An aerial view of the extremely remote Pulo Anna Island in the South West corner of the exclusive economic zone of the Republic of Palau, 18 November 2012. The island has around a dozen inhabitants who lead a subsistence lifestyle of farming and fishing, and are served by one supply boat every one to two months
Vast indigo ocean, endless blue sky with different shades of clouds and a small group of determined people wanting to change something, here I am in the middle of the Pacific Ocean with Greenpeace.
It was almost like I used my instinct to decide when I was asked to join the Esperanza as a dive team leader for tuna documentation. My answer that day brought me now to day 19th of the expedition patrolling for illegal fishing vessels in the Palauan waters and the high seas.
The diving team is composed of a photographer, videographer, two campaigners, a ship crew and myself. The major task for the group is to document marine life under Fish Aggregation Devices (FADs) and fishing activities underwater. I had never done this before. In fact, I had never dived in the open ocean without a reef, never seen a FAD and the lives under it. I have to admit, this is a challenging job yet I'm willing to learn and give it my best. My personal goal is to keep the divers safe while accomplishing campaign goals.
Only two days of embarking, we had several diving operations at the FADs in Palauan waters.
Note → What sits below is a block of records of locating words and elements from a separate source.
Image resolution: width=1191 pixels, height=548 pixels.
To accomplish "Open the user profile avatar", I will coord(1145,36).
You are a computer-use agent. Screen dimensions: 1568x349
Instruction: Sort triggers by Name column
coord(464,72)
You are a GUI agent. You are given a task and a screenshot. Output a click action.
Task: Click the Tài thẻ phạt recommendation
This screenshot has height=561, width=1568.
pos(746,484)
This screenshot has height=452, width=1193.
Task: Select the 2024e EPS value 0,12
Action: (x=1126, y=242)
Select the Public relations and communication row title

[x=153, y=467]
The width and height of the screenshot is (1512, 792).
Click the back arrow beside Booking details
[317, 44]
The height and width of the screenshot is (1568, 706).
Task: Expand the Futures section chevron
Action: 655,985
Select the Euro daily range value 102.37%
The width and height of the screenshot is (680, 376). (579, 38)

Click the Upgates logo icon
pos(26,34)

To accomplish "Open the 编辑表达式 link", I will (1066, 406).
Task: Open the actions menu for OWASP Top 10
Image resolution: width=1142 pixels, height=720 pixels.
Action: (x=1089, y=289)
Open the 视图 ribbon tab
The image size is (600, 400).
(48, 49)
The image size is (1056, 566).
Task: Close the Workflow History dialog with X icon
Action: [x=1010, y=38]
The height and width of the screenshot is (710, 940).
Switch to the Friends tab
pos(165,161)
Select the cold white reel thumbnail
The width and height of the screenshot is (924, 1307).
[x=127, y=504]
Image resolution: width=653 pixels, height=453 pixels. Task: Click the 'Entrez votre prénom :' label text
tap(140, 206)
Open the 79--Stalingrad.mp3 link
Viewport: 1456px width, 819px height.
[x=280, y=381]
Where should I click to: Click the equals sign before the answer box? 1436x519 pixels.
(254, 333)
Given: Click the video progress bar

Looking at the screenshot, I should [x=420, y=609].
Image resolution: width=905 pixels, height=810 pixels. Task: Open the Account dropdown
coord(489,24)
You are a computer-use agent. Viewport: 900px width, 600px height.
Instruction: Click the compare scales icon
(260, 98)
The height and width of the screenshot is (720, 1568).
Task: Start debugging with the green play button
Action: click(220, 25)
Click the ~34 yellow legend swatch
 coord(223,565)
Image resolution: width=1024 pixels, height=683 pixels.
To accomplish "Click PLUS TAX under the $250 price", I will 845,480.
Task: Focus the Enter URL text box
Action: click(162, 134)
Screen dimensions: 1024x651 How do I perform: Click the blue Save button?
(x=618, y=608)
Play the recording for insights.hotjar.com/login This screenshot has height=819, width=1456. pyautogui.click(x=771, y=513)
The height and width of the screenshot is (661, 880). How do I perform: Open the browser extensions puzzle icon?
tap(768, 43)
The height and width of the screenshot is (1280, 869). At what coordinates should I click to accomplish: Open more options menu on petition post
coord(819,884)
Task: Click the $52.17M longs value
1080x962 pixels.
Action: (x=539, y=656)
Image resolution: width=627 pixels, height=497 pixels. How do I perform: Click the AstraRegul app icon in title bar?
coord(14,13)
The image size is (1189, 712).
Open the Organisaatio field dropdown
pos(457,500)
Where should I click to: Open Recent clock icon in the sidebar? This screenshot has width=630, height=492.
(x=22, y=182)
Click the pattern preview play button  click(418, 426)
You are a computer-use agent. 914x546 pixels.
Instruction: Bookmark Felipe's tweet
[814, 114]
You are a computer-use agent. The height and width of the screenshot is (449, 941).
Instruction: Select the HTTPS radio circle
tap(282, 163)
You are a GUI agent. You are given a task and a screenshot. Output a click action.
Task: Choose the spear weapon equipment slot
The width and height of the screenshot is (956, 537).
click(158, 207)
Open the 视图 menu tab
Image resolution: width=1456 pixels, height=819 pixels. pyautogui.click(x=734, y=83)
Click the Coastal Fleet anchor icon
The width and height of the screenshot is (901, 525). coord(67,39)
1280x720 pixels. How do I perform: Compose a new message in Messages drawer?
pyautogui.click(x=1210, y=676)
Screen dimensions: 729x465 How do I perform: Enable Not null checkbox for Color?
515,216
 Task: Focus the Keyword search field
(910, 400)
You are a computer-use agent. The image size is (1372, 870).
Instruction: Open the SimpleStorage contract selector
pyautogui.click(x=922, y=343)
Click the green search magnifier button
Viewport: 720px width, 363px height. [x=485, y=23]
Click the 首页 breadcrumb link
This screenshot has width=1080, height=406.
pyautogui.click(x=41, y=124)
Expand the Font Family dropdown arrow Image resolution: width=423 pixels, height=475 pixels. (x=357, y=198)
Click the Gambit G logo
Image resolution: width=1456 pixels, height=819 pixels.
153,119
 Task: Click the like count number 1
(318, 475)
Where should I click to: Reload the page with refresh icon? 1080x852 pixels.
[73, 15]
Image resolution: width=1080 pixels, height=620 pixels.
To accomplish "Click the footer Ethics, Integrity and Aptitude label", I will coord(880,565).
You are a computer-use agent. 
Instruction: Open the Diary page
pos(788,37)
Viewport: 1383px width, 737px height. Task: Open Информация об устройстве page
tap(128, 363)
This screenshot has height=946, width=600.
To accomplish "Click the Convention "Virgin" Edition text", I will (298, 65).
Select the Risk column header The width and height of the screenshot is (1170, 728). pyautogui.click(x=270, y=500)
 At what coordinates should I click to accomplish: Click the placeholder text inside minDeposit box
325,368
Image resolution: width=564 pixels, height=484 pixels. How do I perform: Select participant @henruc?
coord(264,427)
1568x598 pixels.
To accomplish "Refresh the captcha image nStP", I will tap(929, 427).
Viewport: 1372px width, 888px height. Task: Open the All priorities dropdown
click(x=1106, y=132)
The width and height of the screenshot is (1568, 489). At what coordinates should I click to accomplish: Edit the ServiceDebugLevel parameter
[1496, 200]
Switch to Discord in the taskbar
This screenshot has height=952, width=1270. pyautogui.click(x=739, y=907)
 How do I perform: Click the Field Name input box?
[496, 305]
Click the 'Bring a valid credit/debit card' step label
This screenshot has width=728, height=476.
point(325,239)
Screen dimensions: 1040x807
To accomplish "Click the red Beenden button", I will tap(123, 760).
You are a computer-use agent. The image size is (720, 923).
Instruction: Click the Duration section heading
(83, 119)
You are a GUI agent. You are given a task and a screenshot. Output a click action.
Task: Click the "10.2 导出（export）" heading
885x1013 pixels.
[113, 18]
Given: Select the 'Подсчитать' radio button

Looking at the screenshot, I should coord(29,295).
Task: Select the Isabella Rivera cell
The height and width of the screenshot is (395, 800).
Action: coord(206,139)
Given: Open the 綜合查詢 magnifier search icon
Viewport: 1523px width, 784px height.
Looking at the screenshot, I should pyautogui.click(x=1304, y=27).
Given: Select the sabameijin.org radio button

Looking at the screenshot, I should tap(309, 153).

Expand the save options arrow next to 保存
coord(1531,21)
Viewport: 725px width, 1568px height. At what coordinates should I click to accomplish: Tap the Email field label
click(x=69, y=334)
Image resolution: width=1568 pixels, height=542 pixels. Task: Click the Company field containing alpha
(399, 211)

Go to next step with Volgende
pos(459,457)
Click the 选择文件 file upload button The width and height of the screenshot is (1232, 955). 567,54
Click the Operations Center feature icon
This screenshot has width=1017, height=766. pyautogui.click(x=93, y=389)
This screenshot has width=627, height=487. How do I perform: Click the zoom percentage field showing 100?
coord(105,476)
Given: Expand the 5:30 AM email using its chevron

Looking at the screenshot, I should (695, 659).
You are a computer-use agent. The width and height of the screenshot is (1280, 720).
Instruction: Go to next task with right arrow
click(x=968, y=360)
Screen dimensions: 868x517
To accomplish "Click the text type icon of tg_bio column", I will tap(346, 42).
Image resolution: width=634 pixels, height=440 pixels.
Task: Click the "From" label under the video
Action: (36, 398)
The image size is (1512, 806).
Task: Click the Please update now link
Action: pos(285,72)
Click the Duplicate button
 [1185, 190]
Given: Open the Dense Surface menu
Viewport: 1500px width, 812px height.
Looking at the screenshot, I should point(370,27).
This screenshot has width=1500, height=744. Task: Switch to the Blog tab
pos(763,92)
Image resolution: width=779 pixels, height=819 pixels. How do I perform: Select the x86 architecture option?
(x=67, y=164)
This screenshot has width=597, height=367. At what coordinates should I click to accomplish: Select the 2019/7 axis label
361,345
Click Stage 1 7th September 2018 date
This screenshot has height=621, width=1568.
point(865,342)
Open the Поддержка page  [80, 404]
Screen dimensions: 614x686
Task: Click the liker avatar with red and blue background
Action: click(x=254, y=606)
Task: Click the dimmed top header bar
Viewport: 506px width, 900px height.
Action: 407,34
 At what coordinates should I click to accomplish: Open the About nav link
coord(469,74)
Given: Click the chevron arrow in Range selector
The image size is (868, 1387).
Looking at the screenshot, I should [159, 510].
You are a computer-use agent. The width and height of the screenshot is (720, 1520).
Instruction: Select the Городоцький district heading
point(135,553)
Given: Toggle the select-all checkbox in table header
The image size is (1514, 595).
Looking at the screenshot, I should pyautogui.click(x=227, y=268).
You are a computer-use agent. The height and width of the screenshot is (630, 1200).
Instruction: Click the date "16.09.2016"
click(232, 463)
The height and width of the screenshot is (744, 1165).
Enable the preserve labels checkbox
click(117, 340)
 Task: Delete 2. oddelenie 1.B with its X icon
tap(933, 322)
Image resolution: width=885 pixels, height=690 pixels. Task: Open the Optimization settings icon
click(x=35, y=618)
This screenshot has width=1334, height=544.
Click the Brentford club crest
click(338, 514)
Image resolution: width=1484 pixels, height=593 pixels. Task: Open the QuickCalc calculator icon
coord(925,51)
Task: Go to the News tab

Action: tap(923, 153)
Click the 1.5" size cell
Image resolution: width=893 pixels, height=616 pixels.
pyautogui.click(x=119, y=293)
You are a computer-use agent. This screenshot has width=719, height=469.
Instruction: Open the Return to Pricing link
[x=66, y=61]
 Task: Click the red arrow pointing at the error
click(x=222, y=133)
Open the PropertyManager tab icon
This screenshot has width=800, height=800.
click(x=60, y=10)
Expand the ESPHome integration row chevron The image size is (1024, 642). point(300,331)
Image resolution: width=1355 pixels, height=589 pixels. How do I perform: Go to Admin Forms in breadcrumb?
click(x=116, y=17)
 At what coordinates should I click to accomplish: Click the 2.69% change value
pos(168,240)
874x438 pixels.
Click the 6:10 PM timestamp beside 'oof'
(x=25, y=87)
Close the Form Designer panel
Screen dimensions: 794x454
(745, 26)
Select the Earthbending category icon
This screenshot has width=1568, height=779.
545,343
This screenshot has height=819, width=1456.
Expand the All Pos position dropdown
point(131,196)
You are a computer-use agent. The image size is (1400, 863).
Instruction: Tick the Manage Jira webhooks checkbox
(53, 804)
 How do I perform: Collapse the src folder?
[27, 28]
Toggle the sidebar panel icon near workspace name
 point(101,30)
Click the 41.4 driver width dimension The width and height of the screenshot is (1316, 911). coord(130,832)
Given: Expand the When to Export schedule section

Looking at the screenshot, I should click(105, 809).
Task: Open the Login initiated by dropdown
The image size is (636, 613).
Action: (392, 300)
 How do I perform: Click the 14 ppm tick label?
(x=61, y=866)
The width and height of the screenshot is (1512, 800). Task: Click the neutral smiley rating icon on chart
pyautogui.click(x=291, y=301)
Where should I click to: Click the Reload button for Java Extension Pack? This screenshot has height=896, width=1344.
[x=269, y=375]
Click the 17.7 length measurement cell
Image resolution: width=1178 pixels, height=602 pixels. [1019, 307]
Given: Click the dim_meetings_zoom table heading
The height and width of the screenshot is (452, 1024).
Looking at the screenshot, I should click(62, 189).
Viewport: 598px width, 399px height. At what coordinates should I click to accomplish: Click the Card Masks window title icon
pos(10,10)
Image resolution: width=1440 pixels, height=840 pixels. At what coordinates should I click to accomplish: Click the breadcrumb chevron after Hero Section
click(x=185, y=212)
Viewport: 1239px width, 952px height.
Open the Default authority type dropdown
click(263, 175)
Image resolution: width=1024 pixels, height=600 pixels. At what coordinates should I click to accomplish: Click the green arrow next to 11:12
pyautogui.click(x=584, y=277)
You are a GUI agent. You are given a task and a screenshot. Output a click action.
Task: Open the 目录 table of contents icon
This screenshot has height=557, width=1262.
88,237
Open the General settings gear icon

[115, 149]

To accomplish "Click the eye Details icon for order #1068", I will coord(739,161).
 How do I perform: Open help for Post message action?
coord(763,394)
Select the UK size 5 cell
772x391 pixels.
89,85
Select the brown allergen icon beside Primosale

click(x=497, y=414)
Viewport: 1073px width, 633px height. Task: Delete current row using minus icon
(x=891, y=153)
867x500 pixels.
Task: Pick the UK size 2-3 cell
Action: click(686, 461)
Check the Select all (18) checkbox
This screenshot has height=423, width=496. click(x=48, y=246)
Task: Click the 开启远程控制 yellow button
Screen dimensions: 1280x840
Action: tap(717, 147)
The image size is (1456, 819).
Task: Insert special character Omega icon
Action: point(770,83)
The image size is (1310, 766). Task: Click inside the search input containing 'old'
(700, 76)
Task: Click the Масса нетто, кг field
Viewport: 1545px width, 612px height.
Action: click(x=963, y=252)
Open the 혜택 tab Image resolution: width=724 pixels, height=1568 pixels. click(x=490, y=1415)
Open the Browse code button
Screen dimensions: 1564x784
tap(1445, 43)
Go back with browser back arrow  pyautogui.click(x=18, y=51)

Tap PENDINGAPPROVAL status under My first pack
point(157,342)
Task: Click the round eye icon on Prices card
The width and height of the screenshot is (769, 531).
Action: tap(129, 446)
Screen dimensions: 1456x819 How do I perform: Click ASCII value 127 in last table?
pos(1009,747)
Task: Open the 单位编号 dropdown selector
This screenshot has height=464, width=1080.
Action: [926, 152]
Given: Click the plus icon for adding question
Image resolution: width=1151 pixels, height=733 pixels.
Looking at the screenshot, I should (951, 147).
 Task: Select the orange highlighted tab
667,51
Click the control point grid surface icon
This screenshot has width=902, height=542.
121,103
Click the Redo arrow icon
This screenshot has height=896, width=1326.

It was amazing to see a lot of fish including sharks swimming around there. FAD after FAD that we went under, we found almost the same things -- loads of different fishes and sharks. After the documentation, we hammered and sank these illegal floating devices to prevent schools of fish from getting attracted.
When we were at the high seas, the team documented the fishing activity of a Philippine purse seine vessel. The closed net holding a school of tuna hanged 23 meters down underwater next to the ships. Scoop after scoop filling up the carrier vessel with tons of tuna caught not far from a FAD. We were there witnessing the activity for more than two hours but the loading kept going.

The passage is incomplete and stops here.